Governor Mary Fallin signed into law today SB424 and SB383, marking a giant shake up in the Oklahoma craft beer scene. These bills have been in the works for years, passed in May by the Oklahoma House and Senate and signed by the Governor today. Barrels and Mash has not reported much on these bills, and we decided to do a little research and see what SB 424 could mean for the alcohol landscape in Oklahoma.
SB424 allows breweries to sell their own “high point” beer by the glass and for takeaway at the point of production. Right now breweries and brewpubs are only allowed to sell “low point” 3.2% ABW beer at the brewery. Most of the breweries in the state had begun to sell special low point offerings at the brewery, but once this law goes into effect they can sell any of their own beers, of whatever alcoholic content. In other states this means special release day events and hopefully long lines for the most sought after brewery-only releases.
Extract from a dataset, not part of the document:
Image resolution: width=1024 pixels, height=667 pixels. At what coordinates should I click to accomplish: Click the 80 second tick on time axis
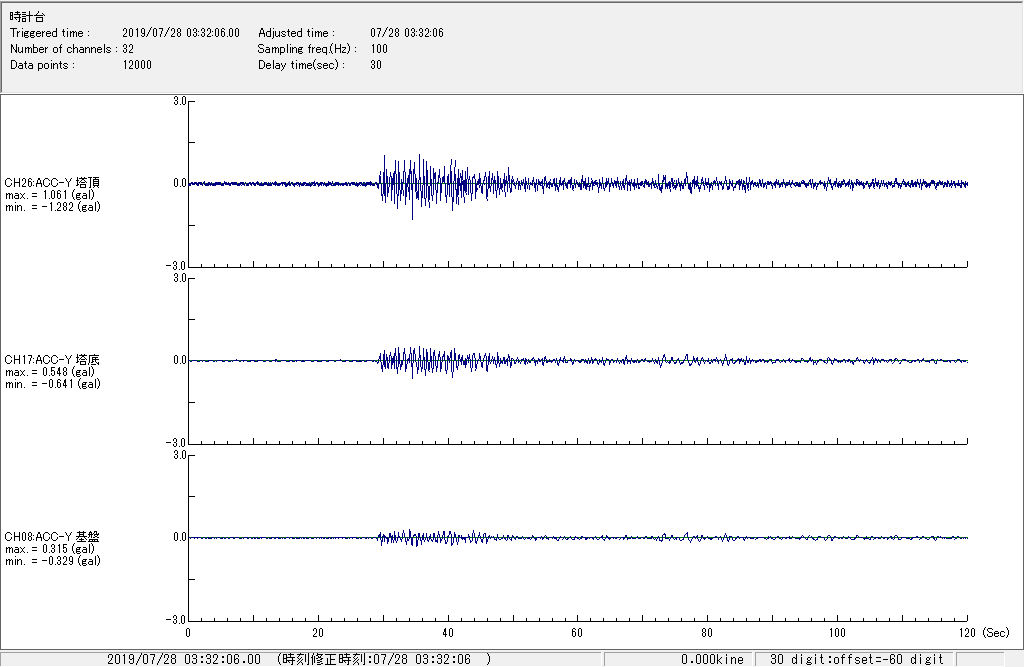pos(707,633)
This law has been rumored for years, as wineries have been able to sell their products at the vineyard since 2008. The laws for vineyards are still more lax after the passing of SB 424, as wineries producing less than 10,000 gallons are able to distribute their own wine to package stores without a distributor. No such provision in SB 424 was made for breweries.
This really could be a game changer for Oklahoma breweries, greatly increasing the profitability potential of brewery sales. Selling direct to the consumer cuts out the distribution middle man, creating additional profit for the companies while increasing choice and lowering prices for the consumer. As the craft beer business becomes more profitable it should potentially attract more breweries to the market, meaning more beers for us. Increased access and greater choice should help make the craft beer industry more attractive to more consumers.
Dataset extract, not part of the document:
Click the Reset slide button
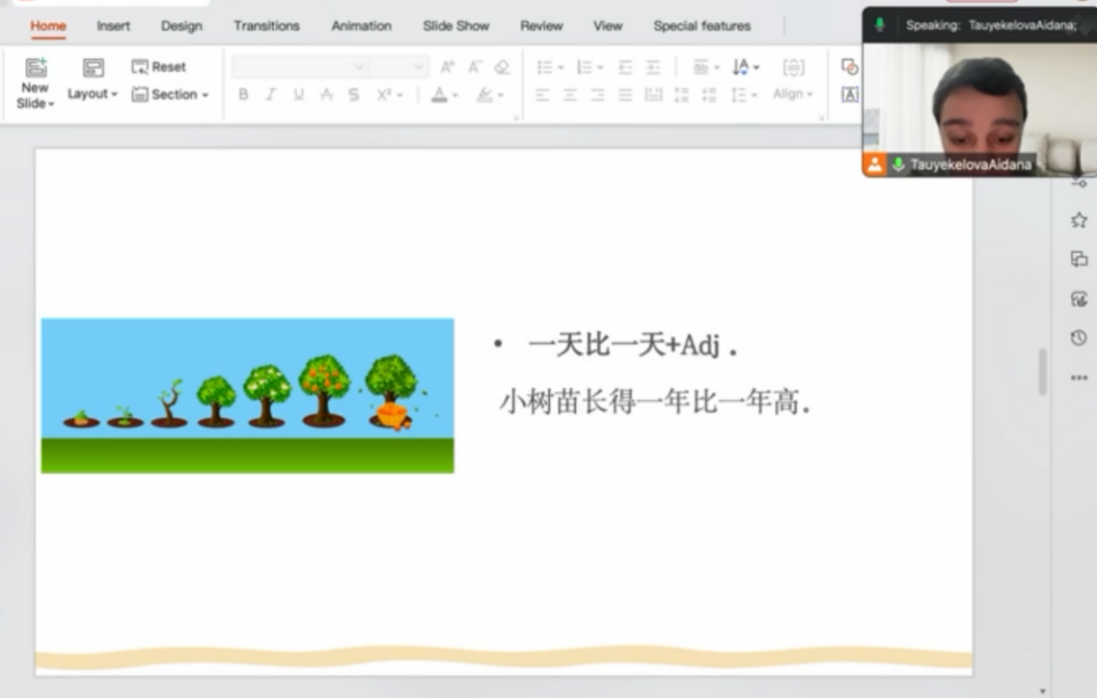 point(159,67)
There is some doubt however to the Constitutionality of the bill. According to Article 28 of the Oklahoma Constitution, a brewery “shall be required to sell such brands or kinds of alcoholic beverages to every licensed wholesale distributor who desires to purchase the same, on the same price basis and without discrimination, and shall further be required to sell such beverages only to those distributors licensed as wholesale distributors.” So that would seem that breweries must sell to a distributor. SB 424 addresses this by saying that sales at the breweries don’t count as “sales”: “Samples and sales of beer made or served by a brewery under this section shall not be considered a “sale” of beer within the meaning of Article XXVIII of the Oklahoma Constitution or Section 506 of this title.” Lawyers, right? They created this workaround to avoid having to amend the Constitution as SB 383 will, and necessitating a vote of the people, as SB 383 will in November.
This bill goes into effect 90 days from the close of the legislative session in which it is passed. The session ended on May 25 so that makes this go into effect on August 25th. There should be some amazing events that day at Oklahoma breweries, mark it on your calendar.
We’ll be back with some commentary on SB 383 in a few months when the vote gets a little closer.